Developments in 3D Printed Tumor Research
In 2023, CELLINK collaborated with Carcinotech to advance cancer drug development using 3D printed tumor models. This partnership focuses on developing and commercializing protocols for biofabricating 3D printed tumor models using various cancer cell lines. By leveraging CELLINK’s BIO CELLX system, the collaboration aims to enhance the accuracy and speed of drug testing processes, thereby reducing development costs and improving research outcomes. The protocols developed are designed to incorporate a physiologically representative ratio of five key cell types relevant to each cancer type, ensuring that the models accurately reflect the tumor microenvironment.

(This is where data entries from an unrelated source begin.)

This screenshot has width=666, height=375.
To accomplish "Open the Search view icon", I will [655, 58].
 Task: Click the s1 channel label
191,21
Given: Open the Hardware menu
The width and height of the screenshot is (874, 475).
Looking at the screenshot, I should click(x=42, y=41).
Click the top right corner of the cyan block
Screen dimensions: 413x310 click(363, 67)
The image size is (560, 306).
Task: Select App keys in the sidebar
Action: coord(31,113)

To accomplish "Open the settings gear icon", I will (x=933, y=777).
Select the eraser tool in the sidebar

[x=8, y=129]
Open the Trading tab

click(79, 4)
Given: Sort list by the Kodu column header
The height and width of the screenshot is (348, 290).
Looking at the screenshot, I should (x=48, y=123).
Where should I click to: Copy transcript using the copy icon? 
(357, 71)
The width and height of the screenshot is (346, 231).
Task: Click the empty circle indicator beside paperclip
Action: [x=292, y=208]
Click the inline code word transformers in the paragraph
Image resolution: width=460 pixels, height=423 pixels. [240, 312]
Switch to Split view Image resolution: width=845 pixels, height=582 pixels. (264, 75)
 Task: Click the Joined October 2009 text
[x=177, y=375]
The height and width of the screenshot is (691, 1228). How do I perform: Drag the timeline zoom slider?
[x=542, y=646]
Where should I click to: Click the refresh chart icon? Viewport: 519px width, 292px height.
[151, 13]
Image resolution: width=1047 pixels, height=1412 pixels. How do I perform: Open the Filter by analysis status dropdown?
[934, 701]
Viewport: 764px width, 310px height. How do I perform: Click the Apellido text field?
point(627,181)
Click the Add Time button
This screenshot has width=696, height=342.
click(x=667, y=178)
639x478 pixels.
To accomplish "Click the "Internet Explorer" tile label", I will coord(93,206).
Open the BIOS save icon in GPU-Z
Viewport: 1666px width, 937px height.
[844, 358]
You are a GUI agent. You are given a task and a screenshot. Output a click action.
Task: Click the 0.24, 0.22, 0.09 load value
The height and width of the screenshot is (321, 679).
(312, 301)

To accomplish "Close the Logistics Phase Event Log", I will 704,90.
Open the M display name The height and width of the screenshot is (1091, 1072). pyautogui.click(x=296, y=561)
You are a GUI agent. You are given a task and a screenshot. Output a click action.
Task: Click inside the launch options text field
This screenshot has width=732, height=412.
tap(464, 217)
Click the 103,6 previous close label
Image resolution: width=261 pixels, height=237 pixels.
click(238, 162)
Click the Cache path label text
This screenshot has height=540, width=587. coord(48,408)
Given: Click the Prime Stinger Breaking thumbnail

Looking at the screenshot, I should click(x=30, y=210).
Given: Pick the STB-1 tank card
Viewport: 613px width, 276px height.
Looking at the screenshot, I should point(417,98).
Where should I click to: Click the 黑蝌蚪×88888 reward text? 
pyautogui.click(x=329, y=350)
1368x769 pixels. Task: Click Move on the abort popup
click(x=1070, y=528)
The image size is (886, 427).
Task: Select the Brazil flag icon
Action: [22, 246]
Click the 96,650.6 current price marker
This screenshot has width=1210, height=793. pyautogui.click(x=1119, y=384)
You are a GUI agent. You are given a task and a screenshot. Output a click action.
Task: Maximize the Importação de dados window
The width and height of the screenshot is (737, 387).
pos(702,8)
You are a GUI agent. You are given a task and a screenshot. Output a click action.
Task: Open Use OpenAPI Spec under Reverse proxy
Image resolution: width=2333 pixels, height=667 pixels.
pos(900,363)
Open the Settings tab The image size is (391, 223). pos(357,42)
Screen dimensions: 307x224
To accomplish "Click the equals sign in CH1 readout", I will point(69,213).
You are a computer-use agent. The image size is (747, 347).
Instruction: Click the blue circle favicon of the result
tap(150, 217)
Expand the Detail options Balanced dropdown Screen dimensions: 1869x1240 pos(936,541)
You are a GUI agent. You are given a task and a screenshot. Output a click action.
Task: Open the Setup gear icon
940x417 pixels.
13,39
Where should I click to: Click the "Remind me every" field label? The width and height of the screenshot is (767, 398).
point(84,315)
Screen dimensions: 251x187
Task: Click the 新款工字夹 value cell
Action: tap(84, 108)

Additionally, researchers at Tel Aviv University developed a 3D printed glioblastoma model using patient-derived cells to create personalized tumor environments. This model represents the first fully functioning 3D replica of a glioblastoma tumor, including the surrounding tissues that influence its development. By enabling the creation of 100 tiny tumors from a single patient sample, the model facilitates the rapid screening of multiple drug combinations to identify the most effective treatments. Additionally, the TAU team used this technology to target specific protein mechanisms that contribute to immune system-mediated tumor spread, successfully delaying glioblastoma growth and inhibiting its progression.
Manufacturing on Demand
CELLINK BIO CELLX 3D biodispenser. Photo via CELLINK.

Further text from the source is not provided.